A PRIMEIRA RENÚNCIA Cotado para entrar na corrida presidencial de 2018, Luciano Huck deixou seu nome ser ventilado até novembro de 2017, quando utilizando-se de seu meio preferencial, a página 3 do jornal Folha de S.Paulo, e servindo-se estranhamente da saga de Ulisses na Odisseia, ele descartou a candidatura. “Quem se interessa pelo que sou e faço pode acreditar: vou atuar cada vez mais, sempre de acordo com minhas crenças, em especial com a fé enorme que tenho neste país. Contem comigo. Mas não como candidato a presidente”, escreveu. Nenhum político se importa muito com a sinceridade de suas palavras, e Huck não pode alegar que é apenas um apresentador de TV que se interessou pelos rumos do Brasil por diletantismo. Em torno de seu nome há um grupo estabelecido de políticos, o presidente Fernando Henrique Cardoso, o ex-governador capixaba Paulo Hartung e o economista Armínio Fraga entre eles. Assim, pode-se esperar certas coisas de Huck, mas não exatamente sinceridade. Estratagemas políticas normalmente prescindem disso. (Crédito: Reprodução)

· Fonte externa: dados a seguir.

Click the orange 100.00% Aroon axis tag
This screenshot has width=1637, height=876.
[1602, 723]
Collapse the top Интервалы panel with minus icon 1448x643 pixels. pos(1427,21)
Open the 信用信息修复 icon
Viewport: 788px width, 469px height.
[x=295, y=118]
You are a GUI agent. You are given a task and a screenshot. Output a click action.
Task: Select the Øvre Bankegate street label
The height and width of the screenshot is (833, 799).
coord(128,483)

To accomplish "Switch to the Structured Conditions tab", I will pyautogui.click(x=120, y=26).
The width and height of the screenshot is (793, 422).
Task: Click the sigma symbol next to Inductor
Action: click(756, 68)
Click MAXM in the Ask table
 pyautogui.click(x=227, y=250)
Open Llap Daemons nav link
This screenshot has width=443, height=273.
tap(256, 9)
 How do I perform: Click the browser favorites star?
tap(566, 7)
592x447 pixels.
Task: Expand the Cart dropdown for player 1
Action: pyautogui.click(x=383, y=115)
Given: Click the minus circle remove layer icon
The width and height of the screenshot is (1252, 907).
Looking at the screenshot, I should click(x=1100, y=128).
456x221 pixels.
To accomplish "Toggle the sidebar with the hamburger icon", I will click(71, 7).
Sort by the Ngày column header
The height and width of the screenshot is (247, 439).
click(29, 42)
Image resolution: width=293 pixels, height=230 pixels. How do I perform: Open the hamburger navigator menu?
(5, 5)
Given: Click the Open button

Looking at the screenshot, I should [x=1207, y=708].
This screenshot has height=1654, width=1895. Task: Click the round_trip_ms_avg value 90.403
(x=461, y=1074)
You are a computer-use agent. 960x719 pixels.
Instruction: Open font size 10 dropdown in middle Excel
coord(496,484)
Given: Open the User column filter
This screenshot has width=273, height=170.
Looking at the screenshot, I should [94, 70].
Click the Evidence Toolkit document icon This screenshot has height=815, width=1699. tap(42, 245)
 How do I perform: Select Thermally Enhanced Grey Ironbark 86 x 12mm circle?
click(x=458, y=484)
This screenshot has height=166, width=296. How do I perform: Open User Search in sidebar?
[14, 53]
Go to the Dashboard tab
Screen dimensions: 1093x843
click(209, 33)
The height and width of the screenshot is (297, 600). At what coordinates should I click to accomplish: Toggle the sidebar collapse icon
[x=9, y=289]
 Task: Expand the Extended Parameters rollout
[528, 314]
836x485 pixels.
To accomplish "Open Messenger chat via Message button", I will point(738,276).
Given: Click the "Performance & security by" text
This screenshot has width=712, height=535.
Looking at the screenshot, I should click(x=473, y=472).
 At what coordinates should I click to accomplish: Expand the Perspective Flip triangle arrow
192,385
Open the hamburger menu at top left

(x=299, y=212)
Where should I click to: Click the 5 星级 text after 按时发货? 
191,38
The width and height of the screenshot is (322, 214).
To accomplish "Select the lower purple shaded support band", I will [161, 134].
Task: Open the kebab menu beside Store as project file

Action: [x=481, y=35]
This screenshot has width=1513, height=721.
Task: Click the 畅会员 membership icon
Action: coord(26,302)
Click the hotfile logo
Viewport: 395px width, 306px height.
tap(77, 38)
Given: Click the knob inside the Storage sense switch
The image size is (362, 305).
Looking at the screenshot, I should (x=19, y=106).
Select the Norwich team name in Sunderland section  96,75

A SEGUNDA RENÚNCIA Ao que parece os destinatários da frase em que Huck fechava seu texto de 2017 não levaram muito a sério a mensagem de renúncia à candidatura presidencial que nunca havia sido oficializada e seguiram a soprar nos ouvidos do apresentador (que, como os de Ulisses, talvez não estivessem inteiramente tapados para não ouvir os “chamados quase irresistíveis”). As especulações em torno do nome de Huck como opção de centro à polarização que já se desenhava entre a extrema-direita e o PT fizeram de Huck uma saída ao centro, espécie de Emmanuel Macron à brasileira, na visão do cientista político da FGV Fernando Abrucio. Huck se deixou envolver com gosto e depois de “centenas de conversas, cada uma delas um aprendizado”, como escreveu, rejeitou de novo a missão. Recorrendo novamente a seu pravda particular, a seção “Tendências e Debates” do jornal Folha de S.Paulo, declinou pela segunda vez da candidatura em três meses. “A recorrência desta hipótese em torno do meu nome fez ressurgir uma espiral positiva de tamanha força que foi humanamente impossível não me deixar tocar”, escreveu, para então tentar mostrar repugnância à pregação antipolítica de 2018 que elegeria Bolsonaro e se desvencilhar da própria pecha de um possível salvador da pátria. “Temos que nos aproximar, colocar a mão na massa. Só a política pode de fato tirar essas ideias e projetos do papel. Não devemos renegá-la, mas sim ocupá-la com uma nova agenda e uma nova forma de exercê-la, ética e altruísta.” (Crédito: Reprodução)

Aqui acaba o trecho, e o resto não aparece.